Clarendon in his classic "History of the Rebellion", described John Huett and his situation as follows:

First, he describes Dr. Huett as " . . . an eminent preacher in London, and very orthodox, to whose church those of the king's party frequently resorted, and few but those." His ". . . greatest crime was collecting and sending money to the king, besides having given money to some officers." "Dr. Hewett was born a gentleman, and bred a scholar, and was a divine before the beginning of the troubles. He lved in Oxford, and in the army, till the end of the war, and continued afterwards to preach with great applause in a little church in London; where, by the affection of the parish, he was admitted, since he was enough known to be notoriously under the brand of malignity. When the lord Falconbridge married Cromwell's daughter (who had used secretly to frequent his church) after the ceremony of the time, he was made choice to marry them according to the order of the church; which engaged both that lord And lady to use their utmost credit with the protector to preserve his life; but he was inexorable, and desirous that the churchmen, upon whom he looked as his mortal enemies, should see what they were to trust to, if they stood in need of his mercy. It was believed that, if he had pleaded, he might have been quitted, since in truth he never had been with the king at Cologne or Burges; with which he was charged in his impeachment; and they had blood enough in their power to pour out; for, besides two other (described by Clarendon previously), to whom they granted the favour to be beheaded, there were three others, colomel Ashton, Stacy and Betteley, condemned by the same court; who were treated with more severity; and were hanged, drawn and quartered, and with the utmost rigour, in several great streets in the city, to make the deeper impression upon the people, the two last being citizens. But all men appeared so nauseated with blood, and so tired with the adominable spectacles, that Cromwell though it best to pardon the rest who were condemned, or rather to reprieve them."

In that year, the famous "weather" of England was playing its tricks. On June 2, 1658, John Evelyn, a Royalist whose Diary is an English literature classic and who was a member of the same circle as Dr. Hewitt and his friend Dr. Wilde, of Oxford, wrote:

"June 2, 1658. An extraordinary storm of hail and rain, the season as cold as winter, the wind northerly near six months."

It would be cold in the Tower of London and even colder on Tower Hill.

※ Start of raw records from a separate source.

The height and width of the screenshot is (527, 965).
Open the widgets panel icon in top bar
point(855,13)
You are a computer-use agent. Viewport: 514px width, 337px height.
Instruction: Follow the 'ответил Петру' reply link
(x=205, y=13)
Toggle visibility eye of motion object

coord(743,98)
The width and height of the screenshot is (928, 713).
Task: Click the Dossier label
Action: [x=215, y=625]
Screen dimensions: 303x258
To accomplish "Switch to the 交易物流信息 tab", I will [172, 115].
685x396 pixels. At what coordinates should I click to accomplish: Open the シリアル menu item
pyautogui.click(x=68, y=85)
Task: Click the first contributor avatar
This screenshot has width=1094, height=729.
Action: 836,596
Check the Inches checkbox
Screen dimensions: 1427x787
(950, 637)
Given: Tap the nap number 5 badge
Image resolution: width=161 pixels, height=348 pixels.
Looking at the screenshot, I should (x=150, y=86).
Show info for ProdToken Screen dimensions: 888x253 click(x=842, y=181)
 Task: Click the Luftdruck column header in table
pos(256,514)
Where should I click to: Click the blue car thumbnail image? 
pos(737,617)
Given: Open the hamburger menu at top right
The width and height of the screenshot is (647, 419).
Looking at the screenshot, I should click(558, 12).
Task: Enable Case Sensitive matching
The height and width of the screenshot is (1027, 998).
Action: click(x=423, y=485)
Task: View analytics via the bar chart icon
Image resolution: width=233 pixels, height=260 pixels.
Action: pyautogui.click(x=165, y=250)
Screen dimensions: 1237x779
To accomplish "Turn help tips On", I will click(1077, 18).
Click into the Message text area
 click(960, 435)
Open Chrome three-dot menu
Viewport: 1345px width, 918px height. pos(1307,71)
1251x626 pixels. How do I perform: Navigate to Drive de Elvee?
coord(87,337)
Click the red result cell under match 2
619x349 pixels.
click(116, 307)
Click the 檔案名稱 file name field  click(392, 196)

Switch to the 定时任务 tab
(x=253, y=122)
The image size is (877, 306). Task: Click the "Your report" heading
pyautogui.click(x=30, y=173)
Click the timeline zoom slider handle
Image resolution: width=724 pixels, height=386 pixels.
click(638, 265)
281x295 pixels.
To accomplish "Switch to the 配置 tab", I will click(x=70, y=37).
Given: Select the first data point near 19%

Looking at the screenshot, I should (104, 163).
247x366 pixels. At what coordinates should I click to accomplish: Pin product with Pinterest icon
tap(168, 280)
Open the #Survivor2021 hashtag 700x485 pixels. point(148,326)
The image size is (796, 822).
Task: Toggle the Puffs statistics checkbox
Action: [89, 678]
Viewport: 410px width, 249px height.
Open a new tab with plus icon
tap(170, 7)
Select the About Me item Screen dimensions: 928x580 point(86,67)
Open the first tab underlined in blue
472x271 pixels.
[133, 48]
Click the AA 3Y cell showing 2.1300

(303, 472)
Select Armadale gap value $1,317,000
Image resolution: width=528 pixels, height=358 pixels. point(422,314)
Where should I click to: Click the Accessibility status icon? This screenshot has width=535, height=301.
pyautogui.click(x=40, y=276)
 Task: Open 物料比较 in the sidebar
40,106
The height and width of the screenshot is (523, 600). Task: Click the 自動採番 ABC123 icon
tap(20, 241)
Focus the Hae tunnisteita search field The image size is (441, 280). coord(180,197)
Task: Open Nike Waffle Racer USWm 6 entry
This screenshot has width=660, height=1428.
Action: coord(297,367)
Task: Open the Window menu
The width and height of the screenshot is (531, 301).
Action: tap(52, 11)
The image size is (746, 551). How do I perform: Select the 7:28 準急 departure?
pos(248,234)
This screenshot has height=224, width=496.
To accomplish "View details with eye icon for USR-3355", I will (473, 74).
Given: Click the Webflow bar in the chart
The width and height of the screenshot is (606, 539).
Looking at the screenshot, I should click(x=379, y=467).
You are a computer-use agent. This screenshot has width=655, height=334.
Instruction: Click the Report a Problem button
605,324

And then on Wednesday, June 3rd, a thing occurred which went down in all the histories as an omen, an ominous event to the people of the time, a portent for the nation, whatever it might mean. John Evelyn writes:

"June 3, 1658. A large whale was taken betwitxt my land abutting on the Thames and Greenwich, which drew an infinite concourse to see it, by water, horse, coach, and on foot, from London, and all parts. It appeared first below Greenwich at low water, for at high water it would have destroyed all the boats, but lying now in shallow water encompassed with boats, after a long conflict, it was killed with a harping iron, struck in the head, out of which spouted blood and water by two tunnels; and, after a horrid groan, it ran quite on shore, and died. Its length was fifty-eight feet, height sixteen; black-skinned, like coach-leather; very small eyes, great tail, only two small fins, a peaked snout, and a mouth so wide, that divers men might have stood upright in it; no teeth, but sucked the slime only as through a grate of that bone which we call whale-bone; the throat yet so narrow, as would not have admitted the least of fishes. The extremes of the cetaceous bones hang downwards from the upper jaw, and are hairy towards the ends and bottom within side: all of it prodigious; but in nothing more wonderful than that an animal of so great a bulk should be nourished only by the slime through those grates."

People argued about what the strange incident of the doomed "Leviathan" meant. The Protector's fall? Dissolution of the State? Some great turning of events? A twist of nature?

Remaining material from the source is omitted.